Background. Recent evidence suggests that Sensorimotor Retraining (SMR) offers positive outcomes for patients suffering with Nonspecific Low Back Pain (Wand 2010). The objective behind this study is to evaluate the effects of SMR in patients with persistent  Cervical Radiculopathy (PCR).

Design. Multiple baseline single –subject A1-B-A2 research design

Method. A case series of five subjects complaining of unilateral PCR participated in graded SMR program and were evaluated using validated outcome measures, weekly during an eight week period of this study.

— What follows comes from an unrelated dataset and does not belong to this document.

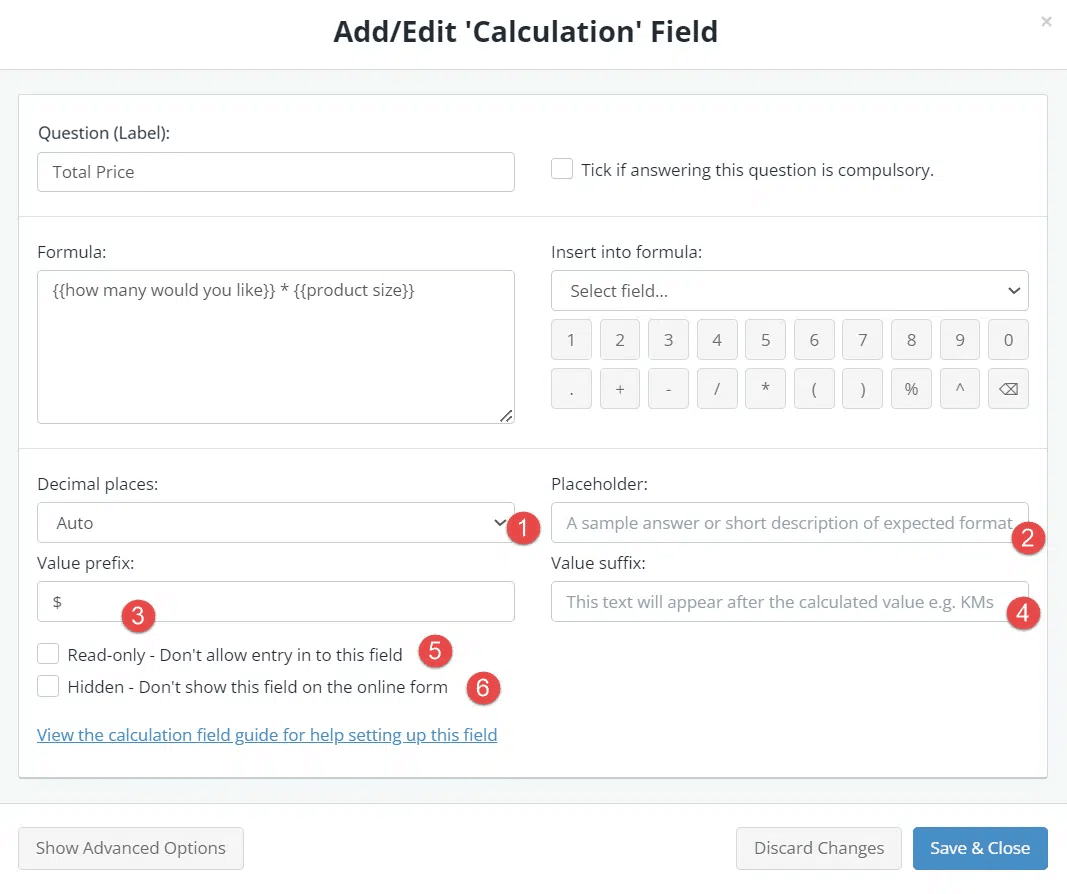Show Advanced Options
Viewport: 1067px width, 894px height.
[130, 848]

Results. The DrG goniometer app (ROM) and the tuning fork showed high Intraclass correlation coefficients (ICC’s) for flexion (0.800), abduction (0.714) and timed vibration test (TVT) (0.891). Patients reported significant short-term reductions in pain intensity and disability. Wilcoxon rank test’s post-intervention score was statistically significant. For the S-LANNS z=-2.060, p=0.039, NPRS: Z=-2.041, p=0.041, with median pain score rating dropped from 6.00 to 3.00.  T-test results for PSFS showed: t (4) = -5.138, p<0.007, while the NDI t-test was: t (4) =4.550, p<0.010.  However, there was a limited mean average improvement of 70 to 90 in flexion and abduction ROM’s, in spite of statistical significance. Post-hoc power analysis yielded statistically significant values (PSFS-0.96, NPRS-0.99, NDI-0.91, and S-LANSS-0.99)

Conclusion. SMR retraining offers short-term pain reduction and improvement in the disability of patients suffering from PCR pathology. However these preliminary results should be weighed with caution as it was carried out in a private practice setting and the longer term effects still need to be evaluated in a more-robust research design study.